CRAD-Clustering

Python implementation of CRAD clustering algorithm (CRAD.py) and extended DBSCAN algorithm using CRAD framework (ExtensionToDBSCAN.py).

Setup

python setup.py install

For CRAD-Clustering:

Call the function cal_adjM_cutOff(xxDist, StepSize, Nbin) to calculate adjancey matrix where

Inputs:

xxDist - A distance matrix using robust mahalanobis distance.

StepSize - Maximum steps of neighborhood you check in histogram to find optimal cut-off parameter.

Nbin - Number of bin in histogram to find optimal cut-off parameter.

Outputs:

An adjancey matrix

Then you call function clustering_(data, adj) to get the final clustering result, where

Inputs:

data - A m by n matrix where m corresponds to number of observations, and n corresponds to number of features.

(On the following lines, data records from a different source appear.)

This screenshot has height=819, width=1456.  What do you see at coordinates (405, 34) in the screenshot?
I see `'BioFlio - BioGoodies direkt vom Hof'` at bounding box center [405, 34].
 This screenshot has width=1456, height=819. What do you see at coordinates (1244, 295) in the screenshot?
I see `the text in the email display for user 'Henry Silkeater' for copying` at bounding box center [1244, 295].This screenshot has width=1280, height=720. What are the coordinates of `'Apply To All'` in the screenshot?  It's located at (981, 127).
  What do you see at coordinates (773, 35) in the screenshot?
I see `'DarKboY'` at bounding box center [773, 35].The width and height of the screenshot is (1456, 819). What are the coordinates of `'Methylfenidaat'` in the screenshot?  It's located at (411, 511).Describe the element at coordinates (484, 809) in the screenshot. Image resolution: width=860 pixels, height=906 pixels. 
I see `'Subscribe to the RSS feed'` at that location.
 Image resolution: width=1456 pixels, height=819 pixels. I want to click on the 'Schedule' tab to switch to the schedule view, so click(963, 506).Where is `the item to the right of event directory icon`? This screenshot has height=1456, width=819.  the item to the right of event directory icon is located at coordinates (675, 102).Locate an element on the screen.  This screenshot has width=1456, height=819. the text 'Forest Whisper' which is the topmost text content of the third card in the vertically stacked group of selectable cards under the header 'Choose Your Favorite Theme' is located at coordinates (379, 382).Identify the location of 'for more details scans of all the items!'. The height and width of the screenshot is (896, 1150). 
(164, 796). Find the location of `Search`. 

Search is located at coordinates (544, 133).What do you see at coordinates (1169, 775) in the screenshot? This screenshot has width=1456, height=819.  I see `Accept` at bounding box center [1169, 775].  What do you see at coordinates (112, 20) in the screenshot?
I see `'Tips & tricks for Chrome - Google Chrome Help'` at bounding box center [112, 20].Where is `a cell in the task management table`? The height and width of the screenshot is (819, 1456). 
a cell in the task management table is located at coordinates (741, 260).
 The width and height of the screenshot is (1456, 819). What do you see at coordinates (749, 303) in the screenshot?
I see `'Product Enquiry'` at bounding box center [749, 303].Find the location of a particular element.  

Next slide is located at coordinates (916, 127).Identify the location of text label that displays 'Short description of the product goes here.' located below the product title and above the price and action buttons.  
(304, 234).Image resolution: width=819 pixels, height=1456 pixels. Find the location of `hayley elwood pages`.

adj - An adjancey matrix which is calculated in above step.

Output:

An array with either a cluster id number.

For Extended DBSCAN:

Call the function dbscan_newM(xxDist, StepSize, Nbin, min_points) where

Inputs:

xxDist - A distance matrix using robust mahalanobis distance

StepSize - Maximum steps of neighborhood you check in histogram to find optimal cut-off parameter

Nbin - Number of bin in histogram to find optimal cut-off parameter

min_points - The minimum number of points to make a cluster

Outputs:

An array with either a cluster id number.